[Problem]: Swap "heart" for "star" in everything from the start of the data down to the line containing "Action: tap(664, 457)", and write those lines out again otherwise unchanged. Omit the pictures from your answer.

Stored items:
====================

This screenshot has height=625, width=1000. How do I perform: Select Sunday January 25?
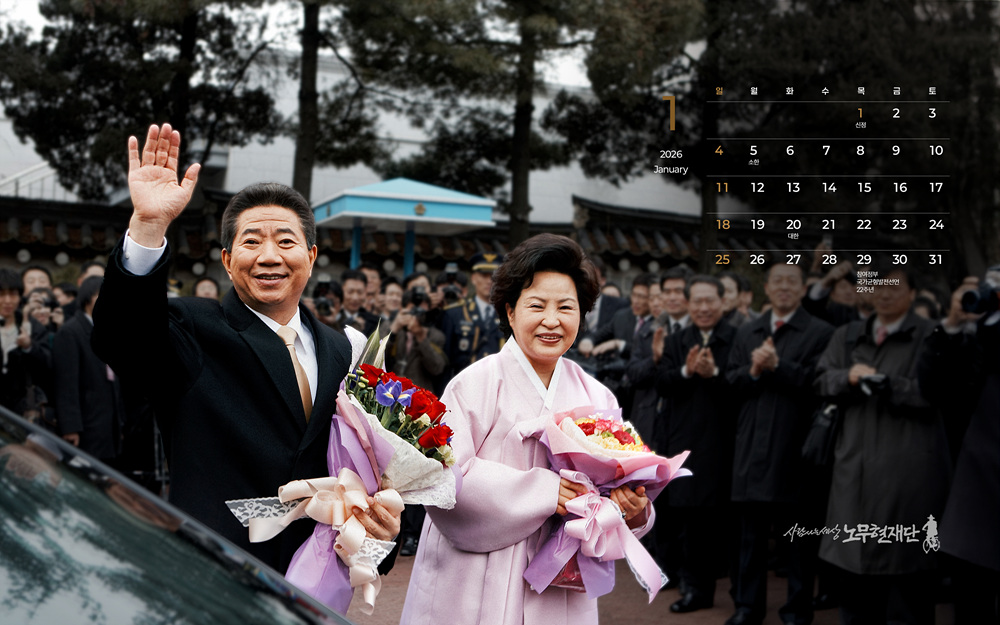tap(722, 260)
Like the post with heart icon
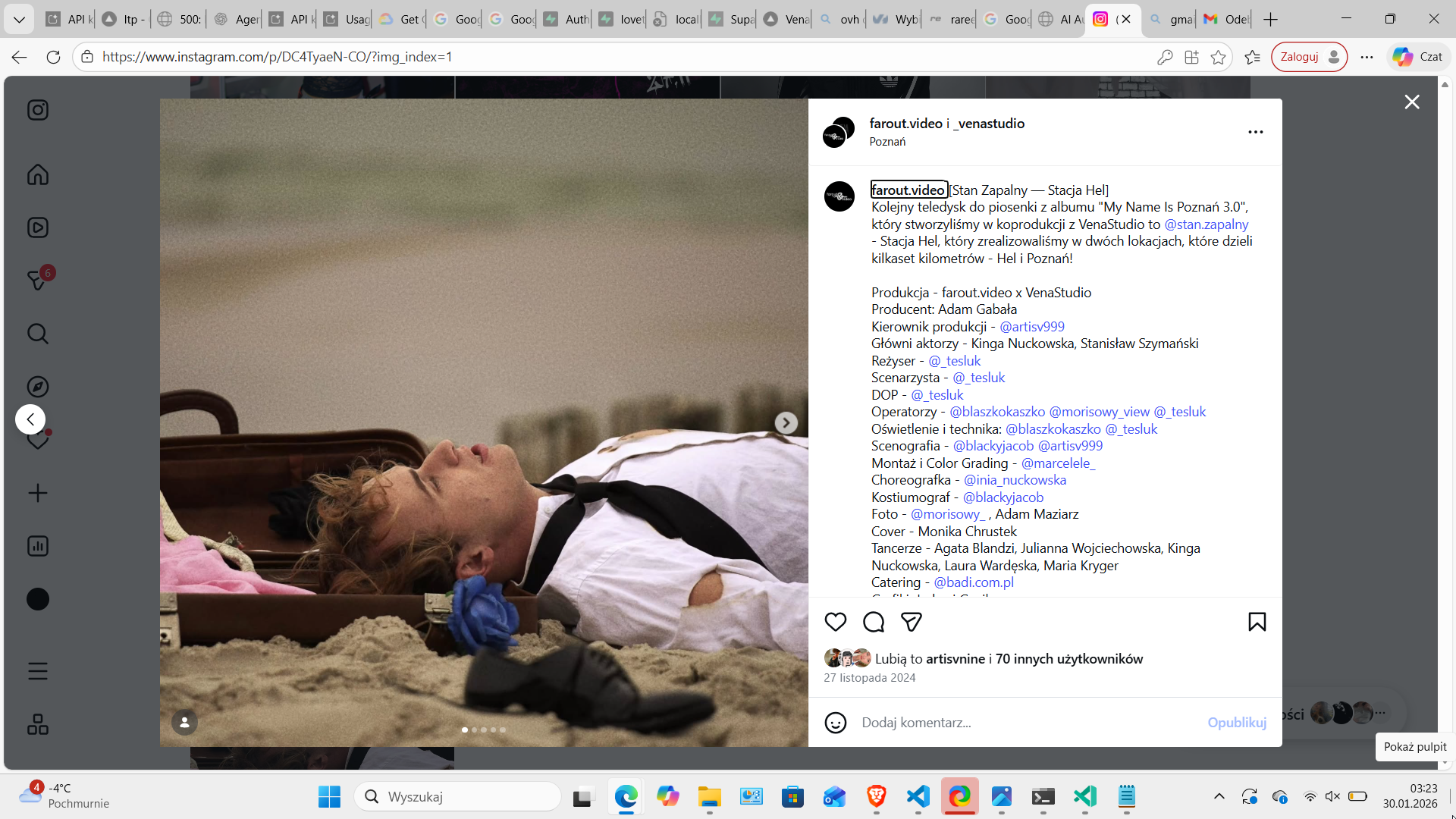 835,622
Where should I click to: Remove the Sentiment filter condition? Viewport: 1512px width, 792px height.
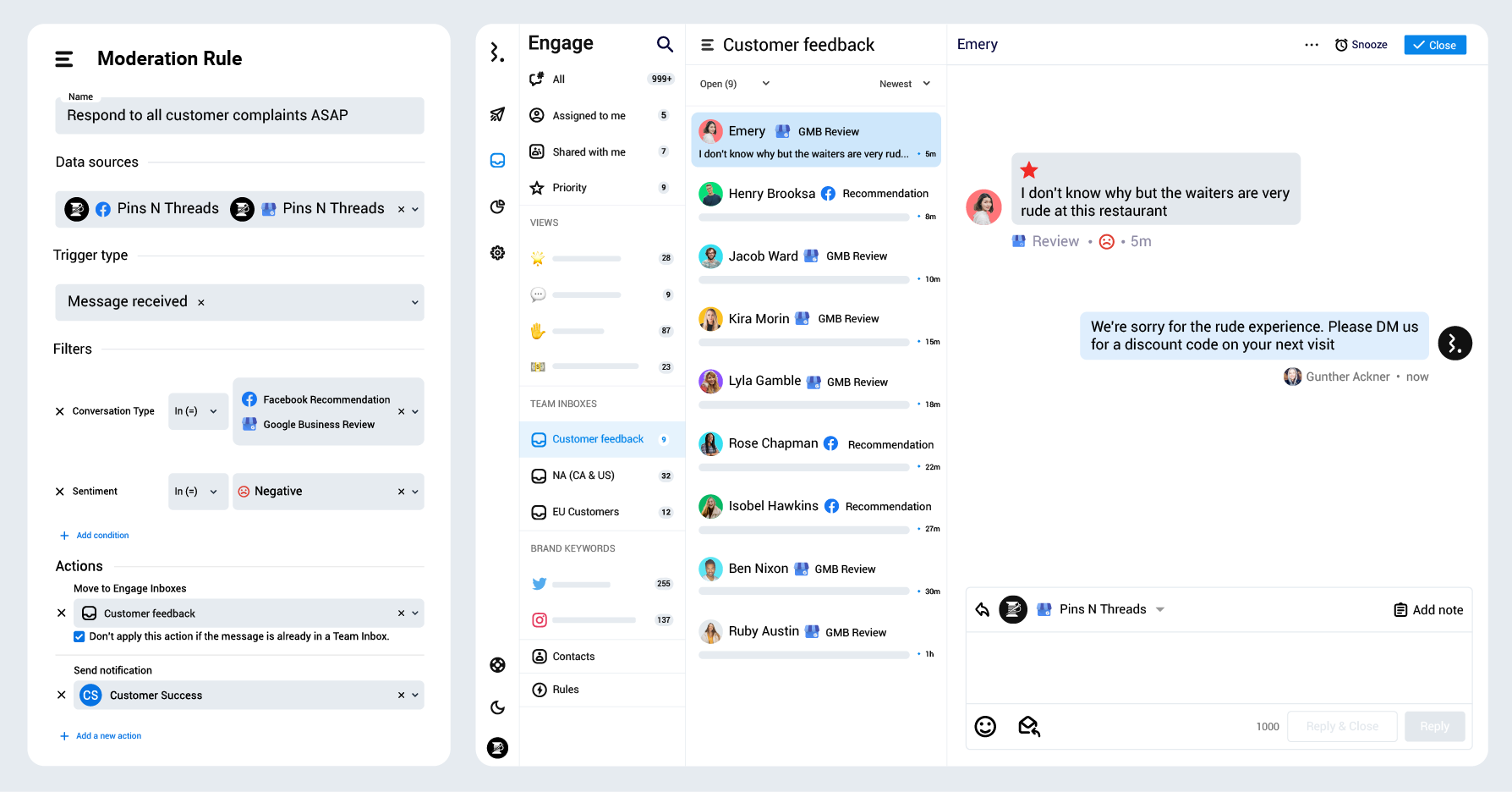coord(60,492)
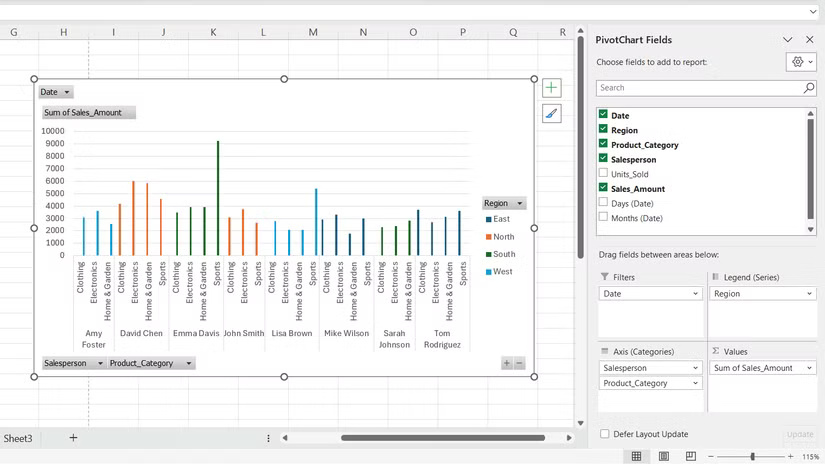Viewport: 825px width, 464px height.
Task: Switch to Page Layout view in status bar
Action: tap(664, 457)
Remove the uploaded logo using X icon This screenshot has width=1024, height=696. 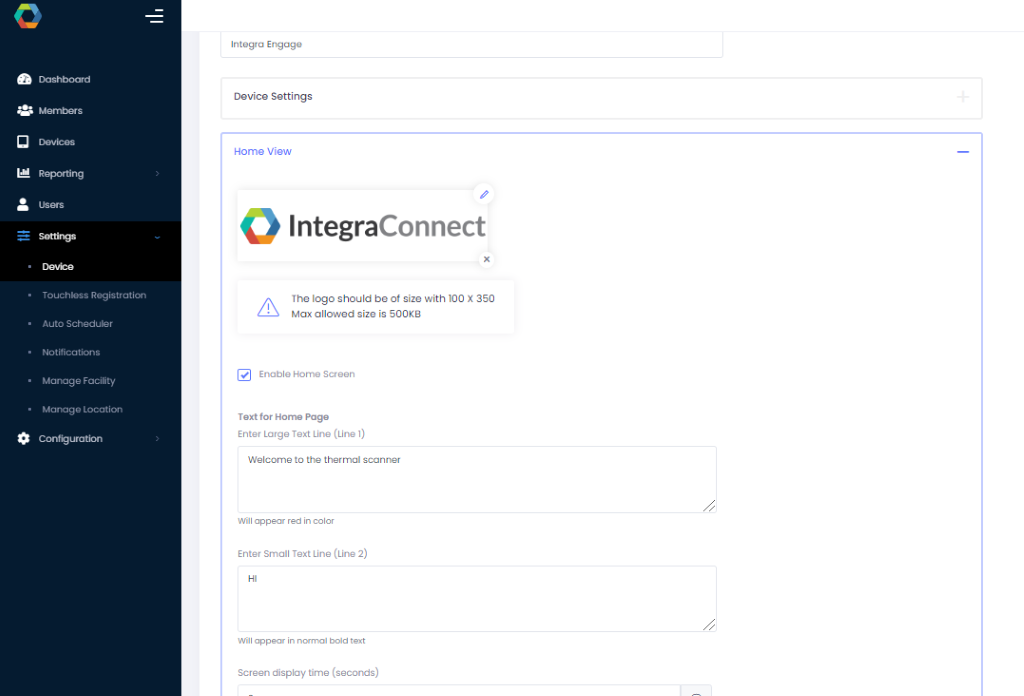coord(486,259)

====================

[Reply]:
This screenshot has height=625, width=1000. How do I perform: Select Sunday January 25?
tap(722, 260)
Like the post with star icon
 835,622
Where should I click to: Remove the Sentiment filter condition? Viewport: 1512px width, 792px height.
coord(60,492)
Viewport: 825px width, 464px height.
Task: Switch to Page Layout view in status bar
Action: tap(664, 457)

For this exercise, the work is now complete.